Files.md is a private, quiet note-taking app built on plain .md files—local-first, offline-capable, LLM-friendly, with optional sync, Telegram bot, and a 5-year philosophy of simplicity over templates. By Artem Zakirullin.

·16 min read·Yash Thakker
Note-takingLocal-firstPrivacyPKMSecond BrainKnowledge ManagementMarkdown
Files.md: the local-first, LLM-friendly note-taking app that lives in .md files (2026)

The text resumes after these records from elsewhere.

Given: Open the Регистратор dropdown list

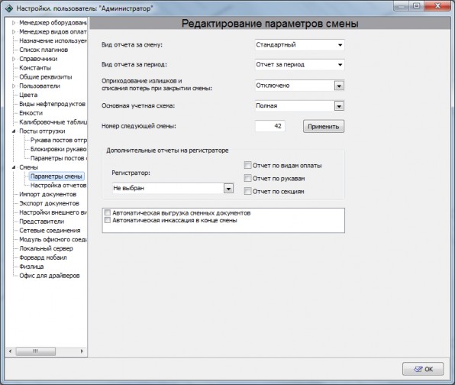Looking at the screenshot, I should click(173, 189).
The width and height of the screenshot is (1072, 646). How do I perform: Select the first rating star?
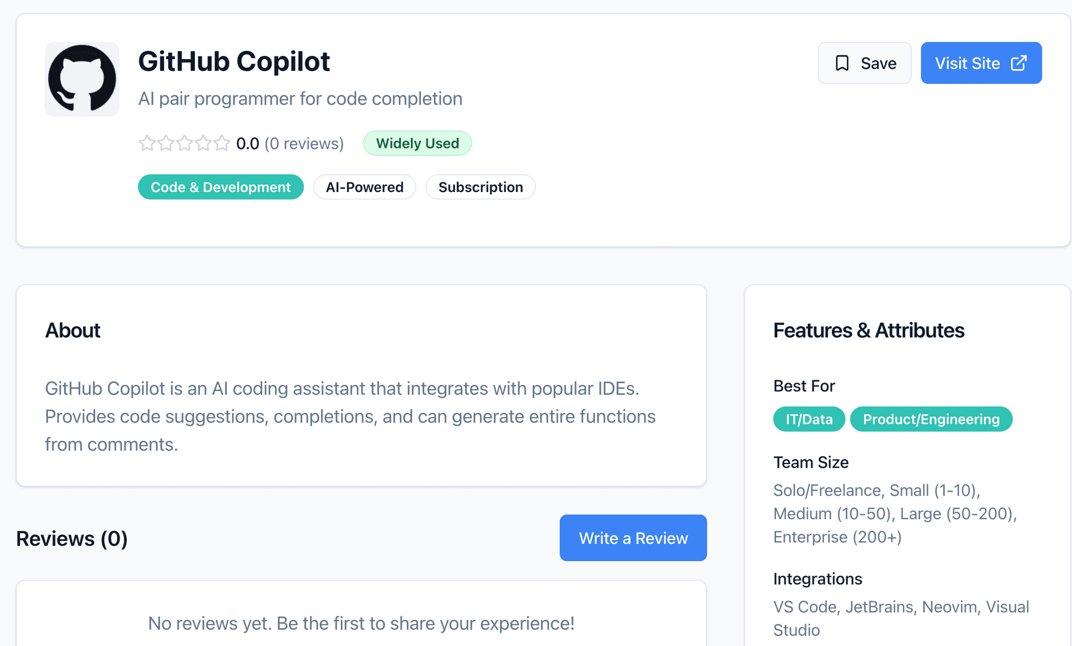point(147,143)
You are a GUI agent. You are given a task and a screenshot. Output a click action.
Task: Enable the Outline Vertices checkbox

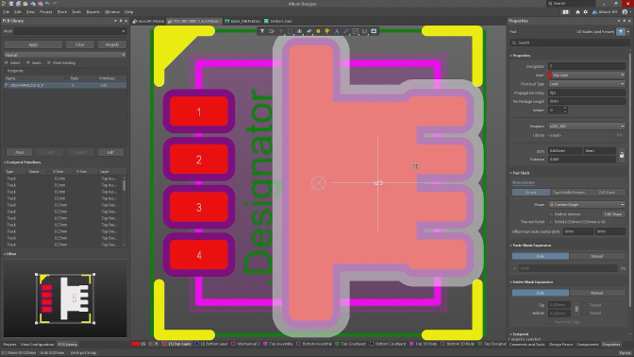pyautogui.click(x=551, y=214)
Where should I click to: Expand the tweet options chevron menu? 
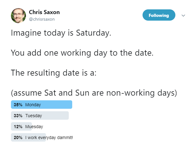(x=183, y=15)
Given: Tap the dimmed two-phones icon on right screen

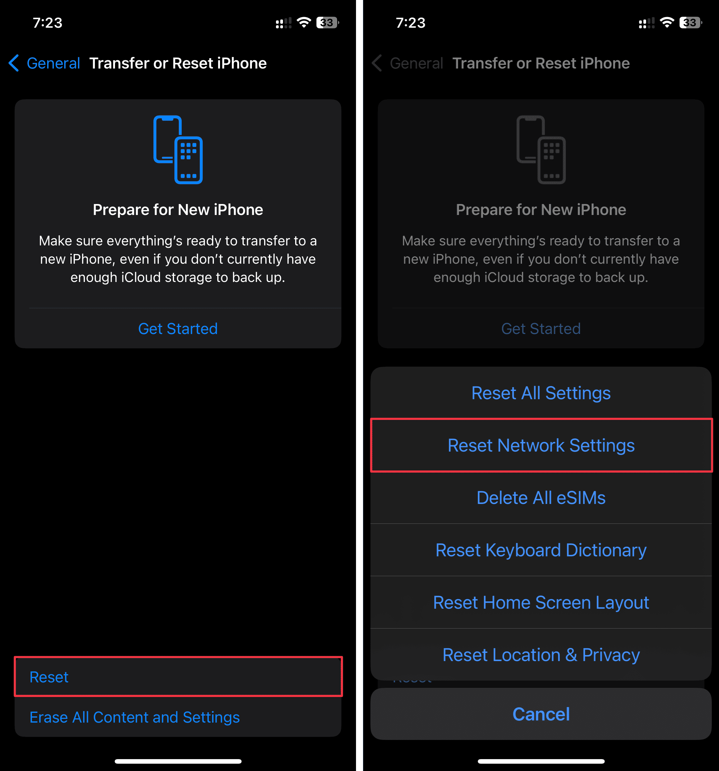Looking at the screenshot, I should pos(541,150).
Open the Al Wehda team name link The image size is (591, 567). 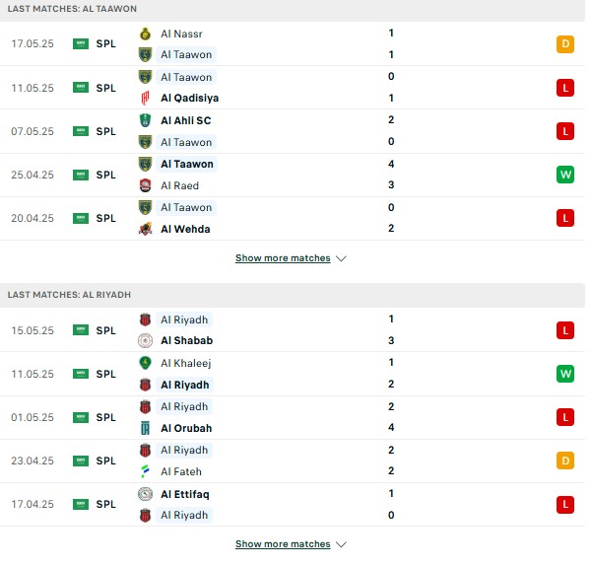[185, 229]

Files.md is the note-taking app that answers a quiet question: what if the tool disappeared and only the files remained? Built by Artem Zakirullin over 5 years, Files.md is a local-first, privacy-first, browser-based app that stores your notes, journal, tasks, and checklists as plain .md files in a local folder. No data leaves your device unless you opt into sync. No plugins, no templates, no graph view—just a predefined structure that works, and a philosophy that restrictions foster creativity. The repository has 2.3k+ stars, a 50-fork ecosystem, and a Telegram bot for on-the-go note capture. It's a direct challenge to the "Second Brain" movement, arguing that your first brain should improve, not your system.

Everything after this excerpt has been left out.